Yeah they’re great. And of course, Bo [Koster of My Morning Jacket]! After Drew [Erickson], who was the keyboard player we had after Desert Trip, fell out the window, weirdly enough, two days after we were playing in Nashville and Patrick [Hallahan of My Morning Jacket] and Bo came to the show and I thought “Wow, I need a keyboard player. What’re you doing Bo?” And he fit in perfectly. He’s beautiful, he’s great.

I am glad you specifically pointed out Joey Waronker. On the record and live, he was such a welcome departure from, say, Graham Broad’s sort of balls-to-the-wall style. He was a perfect match for the Pink Floyd material, and I can’t imagine anyone else playing your new stuff.

Yeah, he is brilliant. Boom. End of story. And Jonathan [Wilson] and Gus [Seyffert] are both consummate musicians and great at what they do. And also lovely guys. I don’t know; what more could you want? So it’s been a very happy experience.

Your relationship to the BDS Movement (Boycott, Divestment, and Sanctions) has resulted in protests calling to have some of your shows canceled. This happened with your Nassau Coliseum gigs for example. Did you have any similar experiences abroad?

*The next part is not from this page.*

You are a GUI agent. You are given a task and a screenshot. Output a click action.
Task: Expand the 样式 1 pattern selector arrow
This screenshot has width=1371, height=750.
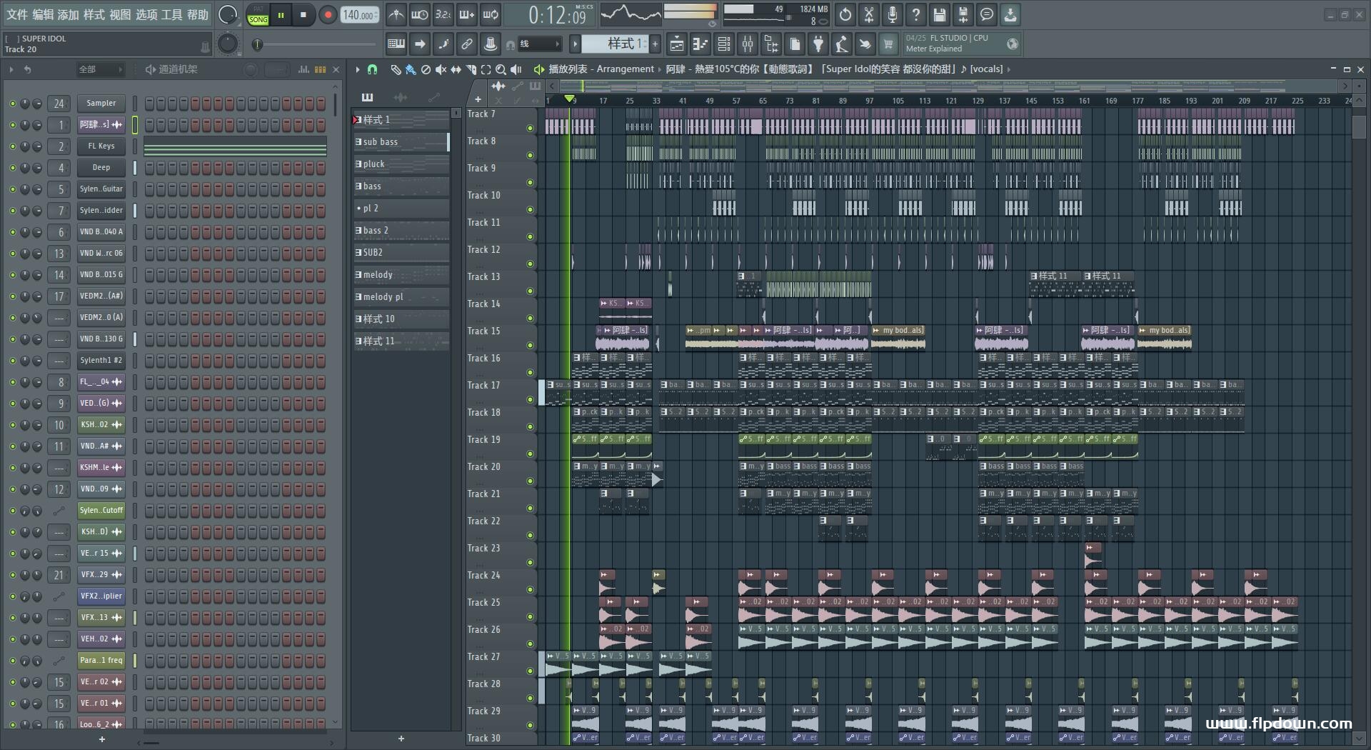(575, 44)
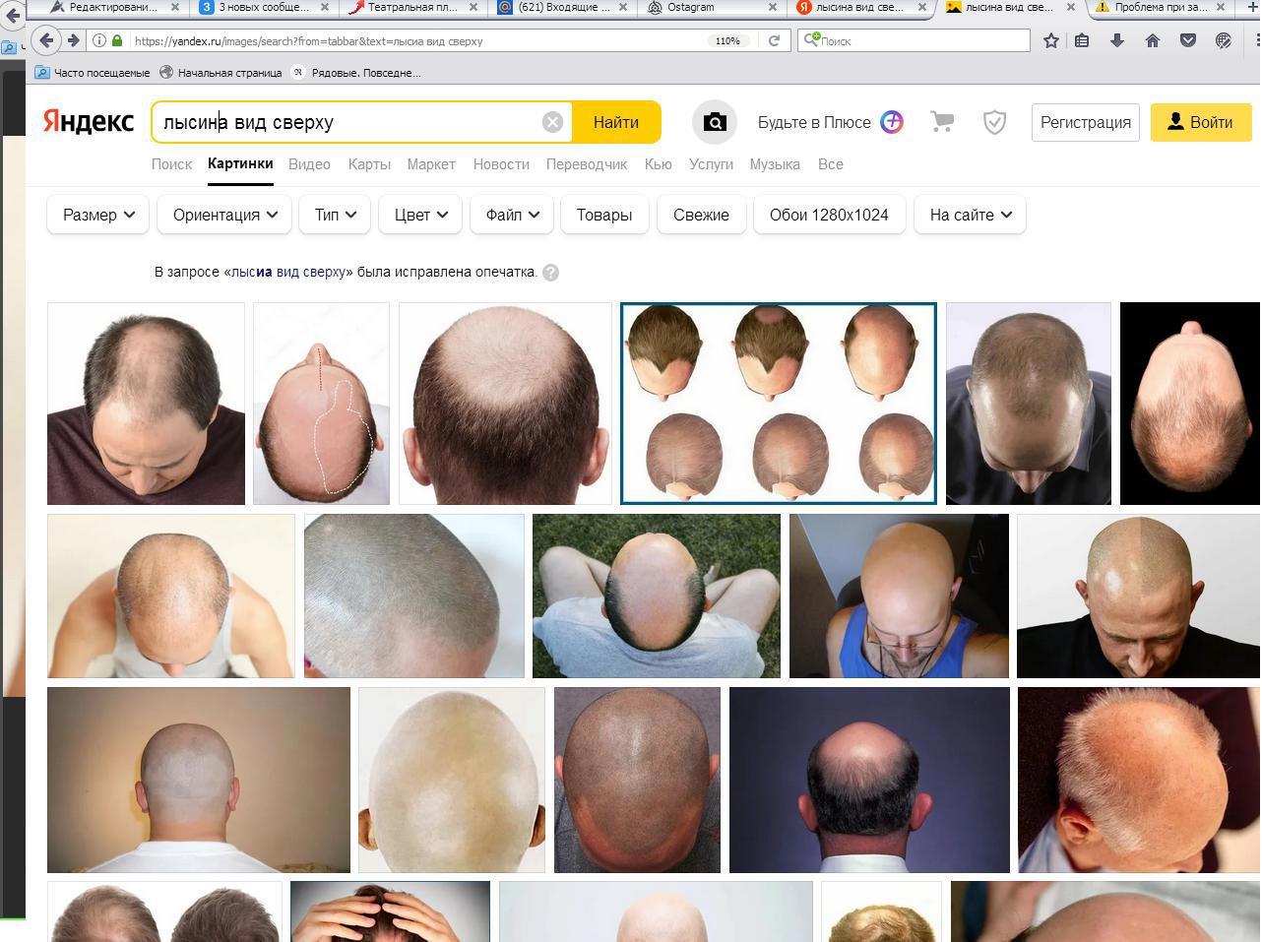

Yeah! Abroad, well, they threatened to throw me in prison in Brazil because I was sticking my oar into their election by joining the #EleNão movement which failed. You know Bolsonaro, the fascist Bolsonaro, was elected notwithstanding the resistance to him. I wanted to go and visit Lula [former president Luiz Inácio Lula da Silva] when we got down south to where he was in prison and the local judge denied me that opportunity. Because it was a very sensitive time, it was coming up to the election… obviously the only reason Lula is in prison is because he would have won the election standing on his head with both hands tied behind his back IF he could have stood, which he can’t, because they’ve got him in prison on trumped up corruption charges. In the West people just go, “Oh yeah, another corrupt politician.” No he’s not. He is not a corrupt politician; he is in prison on trumped up charges put there by the powers that be in Brazil… So, um, where else… I implored them to lock me up in France where they have Draconian anti-BDS bills, and where they have prosecuted young people for standing outside grocery shops with placards saying “Don’t Buy Food From The Settlements.” In fact, I wrote a long letter to the republic about two years ago asking them what they were doing and why they were doing that. It’s quite difficult for somebody who isn’t French to even understand it. So I am not going to try and understand it myself and reiterate it to you but suffice it to say that picketing a shop that sells stuff from the settlements is considered a hate crime. In France. You can’t believe it. Remember “Des Droits De L’Homme” 1789? Remember universal human rights?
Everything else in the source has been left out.